In an editorial (p. 428), Philip C. Hopewell, G. B. Migliori & Mario C. Raviglione argue that a new publication, International standards for tuberculosis care, could help to address shortcomings in treatment offered in the private sector. Katherine Floyd et al. (pp. 437–445) investigated the cost–effectiveness of WHO's strategy, Public-Private Mix DOTS (PPM–DOTS), as applied by private practitioners in two cities in India. They found that the strategy can be affordable and cost-effective, and can substantially reduce the economic burden that tuberculosis treatment places on patients. MA Hamid Salim et al. (pp. 479-484) report on how village doctors in Bangladesh, including semi-qualified and unqualified practitioners, drug vendors and traditional practitioners, became a valuable resource for tuberculosis care in rural areas.

 


 

Alcohol and injuries (pp. 453–460)

Alcohol use is a strong risk factor for non-fatal injuries among patients attending the emergency department but it has proved difficult to separate the effect of the acute use of alcohol from the chronic effect of alcohol. In their study, Guilherme Borges et al. showed that even one drink may carry an increased risk of injury. Their study showed a clear dose–response curve when people have more than one drink. They also found differences in risk across mode of injury and much larger odds ratios for violence-related injury.

 


 

Child survival in Africa 1950–2000 (pp. 470–478)

Michel Garenne & Enéas Gakusi tried to establish trends for under-five mortality in sub-Saharan Africa over the 1950–2000 period, by analysing 66 demographic and health surveys and world fertility surveys from 32 African countries. They found that major progress had been made in child survival in sub-Saharan Africa over the second half of the 20th century, but that the speed of this transition had been lower than expected, with an average decline of 1.8% per year. The main causes of increased mortality in some countries were political instability, major economic downturns, and emerging diseases.

 


 

Cardiovascular disease in India (pp. 461–469)

An efficient surveillance system is necessary for effective prevention of cardiovascular disease (CVD) and its risk factors. K. Srinath Reddy et al. did a cross-sectional survey of CVD risk factors in over 20 000 people during 2002–2003, as the first step in establishing a surveillance system in 10 industrial sites across India. Using standard instruments, information was collected on behavioural, clinical and biochemical determinants in employees and family members, aged 20–69 years, selected by stratified random sampling. The authors observed a high burden of CVD risk factors in this population. They propose that this relatively low-cost surveillance system could be used in other low-resource countries, in the absence of community-based surveillance systems.

 


 

UV exposure: getting the message right (pp. 485–491)

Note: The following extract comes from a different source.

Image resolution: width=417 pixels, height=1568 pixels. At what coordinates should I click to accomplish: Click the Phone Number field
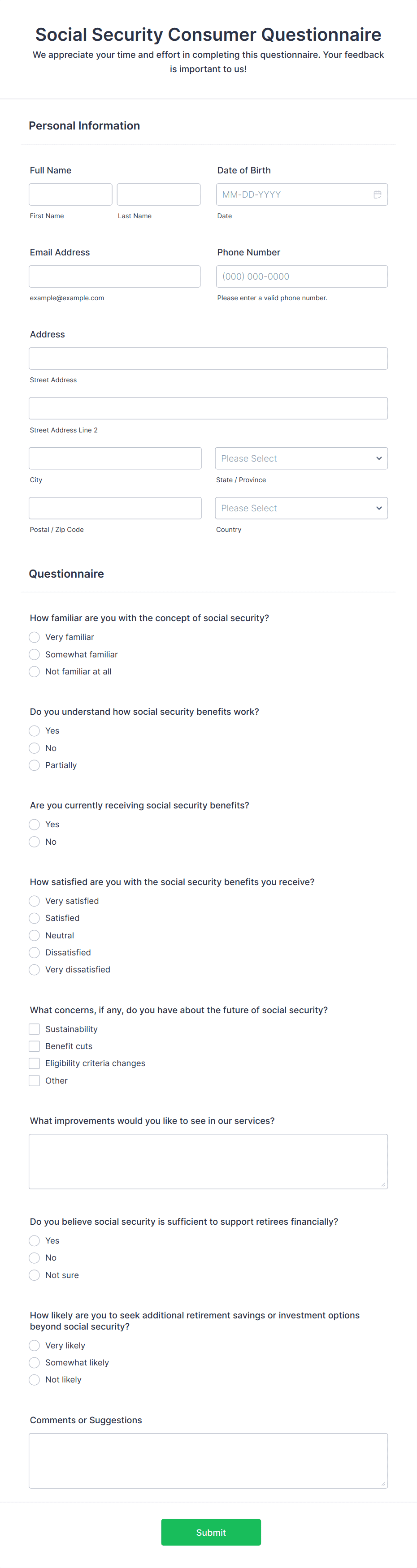point(301,276)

Sun protection messages aim to decrease the health consequences of excessive exposure to ultraviolet radiation (UVR), particularly skin cancers and eye diseases. But adequate UVR exposure is essential to human health, primarily through UV-induced production of vitamin D. This hormone is essential to musculoskeletal function, and recent research implicates vitamin D insufficiency as a risk factor for some cancers and autoimmune diseases. By weighing the health benefits and risks of sun-safe messages, Robyn M. Lucas et al. consider in their review that public health messages to limit sun exposure may need refining.

 


 

Public Health Classic: forgotten paper linking tobacco and cancer (pp. 494–502)

Robert N. Proctor comments on the ground-breaking work of Angel H. Roffo of Argentina, one of the first researchers to publish detailed accounts of animal experiments demonstrating the production of tumours by tobacco tars in the 1920s and 1930s. Roffo was also one of the first to conclude that tar, rather than nicotine, was a major cause of lung cancer. Roffo published many of his research papers in German. One of these, Krebserzeugende Tabakwirkung (The carcinogenic effects of tobacco) is reproduced here in the Bulletin in the original and in an English language translation. This paper was published in the German journal, Monatsschrift für Krebsbekämpfung in 1940.